I turn on the shower as hot as it’ll go and step under the spray, letting it beat down on my shoulders and back. The warmth is immediate and blissful, and for a solid five minutes I just stand there, eyes closed, trying to process everything that’s happened.
Got kidnapped. Got rescued. Fought with Bones about the tracker. Had the best sex of my life with said Bones. Ran away. Had a panic attack at the airport. Accepted a ride to New York from the man I’m furious with but also can’t seem to stay away from.
Cool. Normal. Very well-adjusted behavior.
I wash my hair with the tiny motel shampoo—it smells like generic ‘ocean breeze,’ which is to say, chemicals—and try to figure out what the hell I’m doing.

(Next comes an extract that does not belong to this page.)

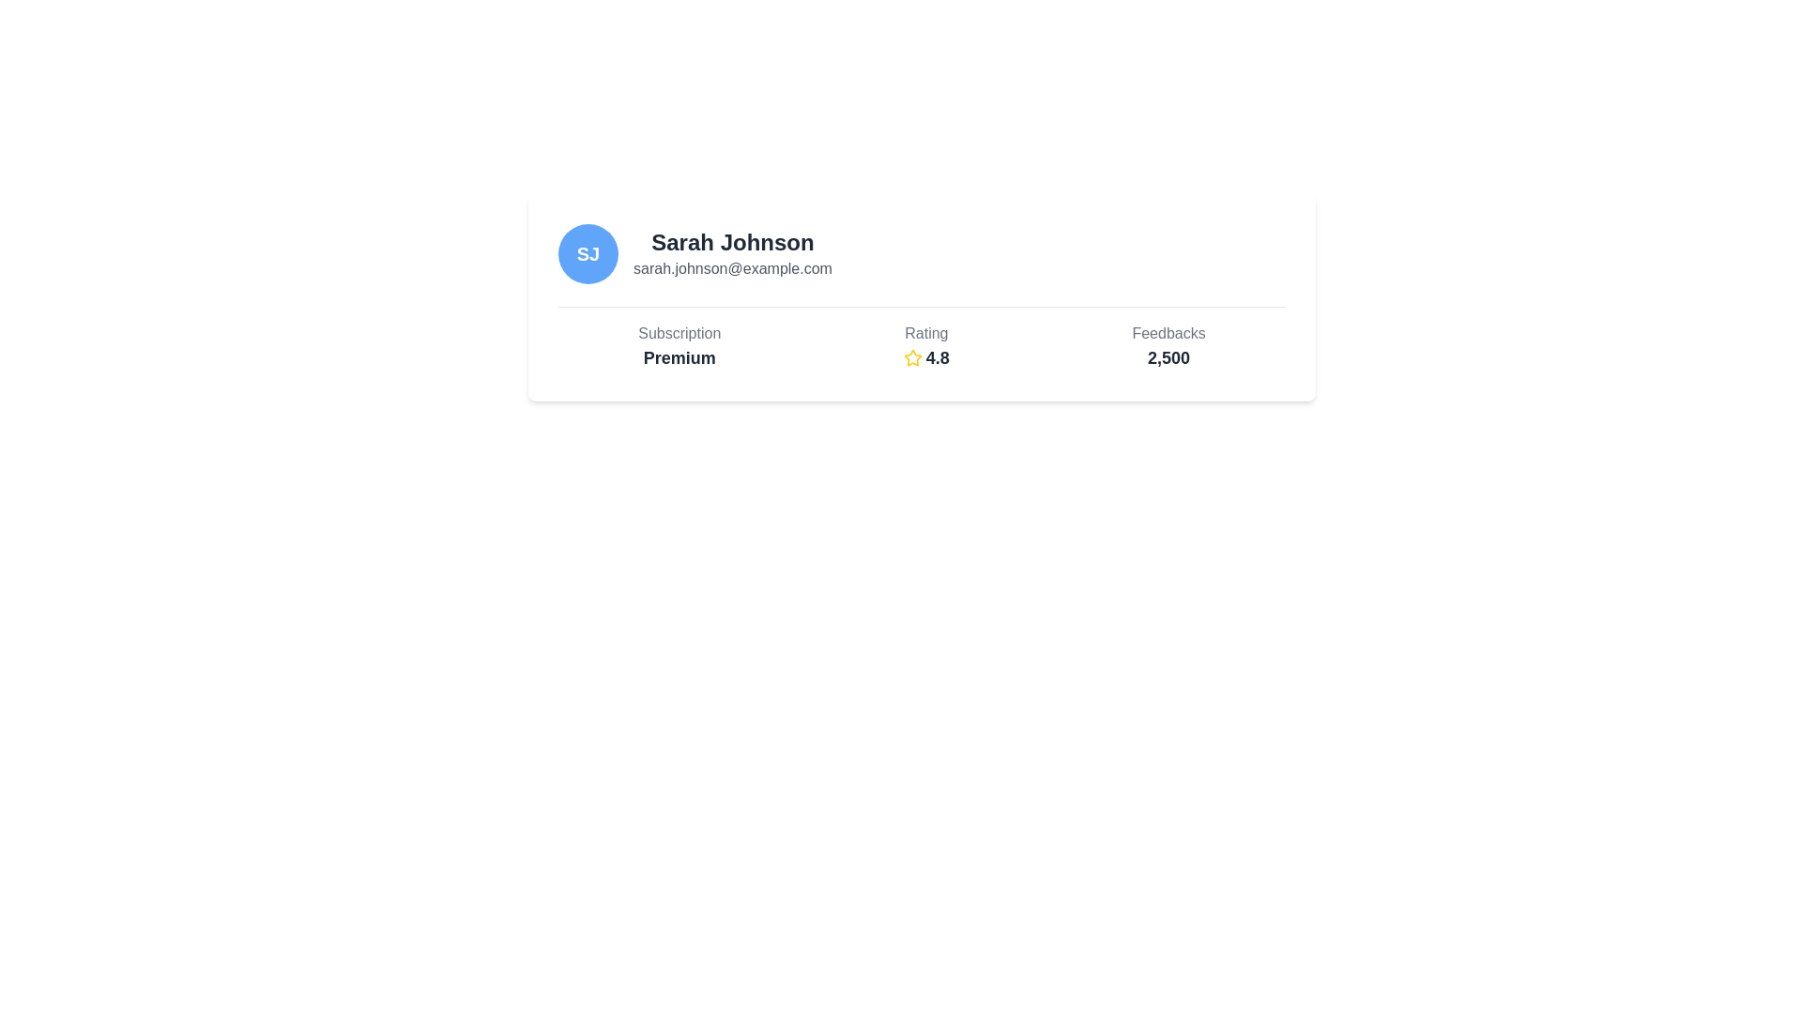 The width and height of the screenshot is (1802, 1013). What do you see at coordinates (912, 358) in the screenshot?
I see `the yellow star-shaped icon that is positioned to the left of the numeric text '4.8', which represents a rating display` at bounding box center [912, 358].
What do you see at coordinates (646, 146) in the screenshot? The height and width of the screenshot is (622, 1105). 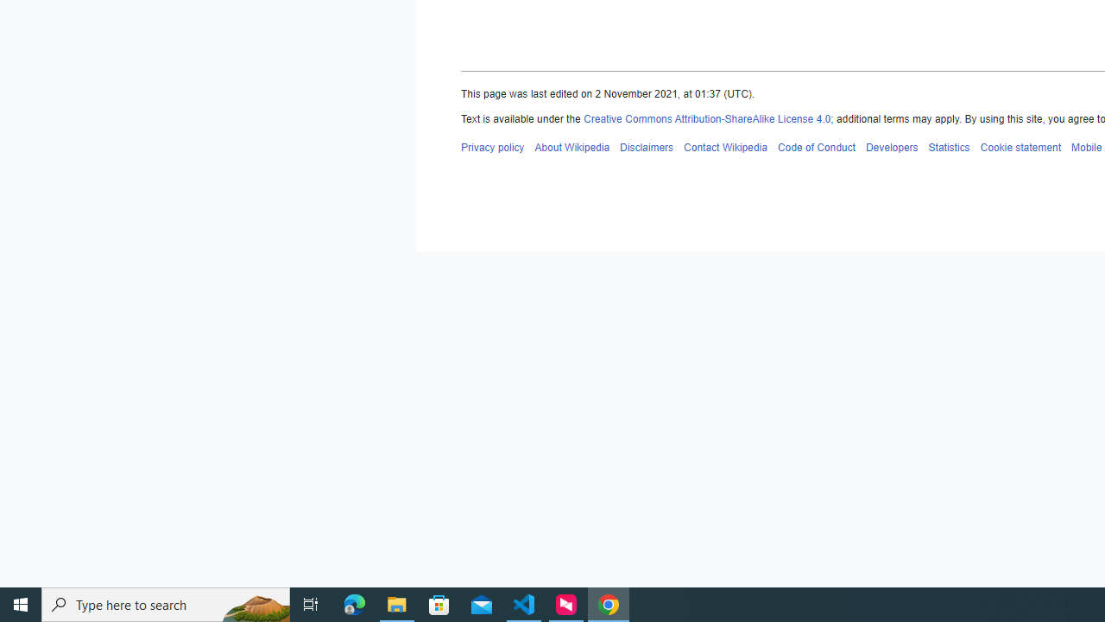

This morning I was so sure. Get away from Stoneheart, away from Bones, back to my real life where things make sense.
Except standing under the shower in this ridiculous honeymoon suite, my body feels loose in a way it hasn’t in months. Like something that’s been wound too tight finally exhaled. Which makes no sense. I should feel tense. Scared. I was kidnapped less than a day ago.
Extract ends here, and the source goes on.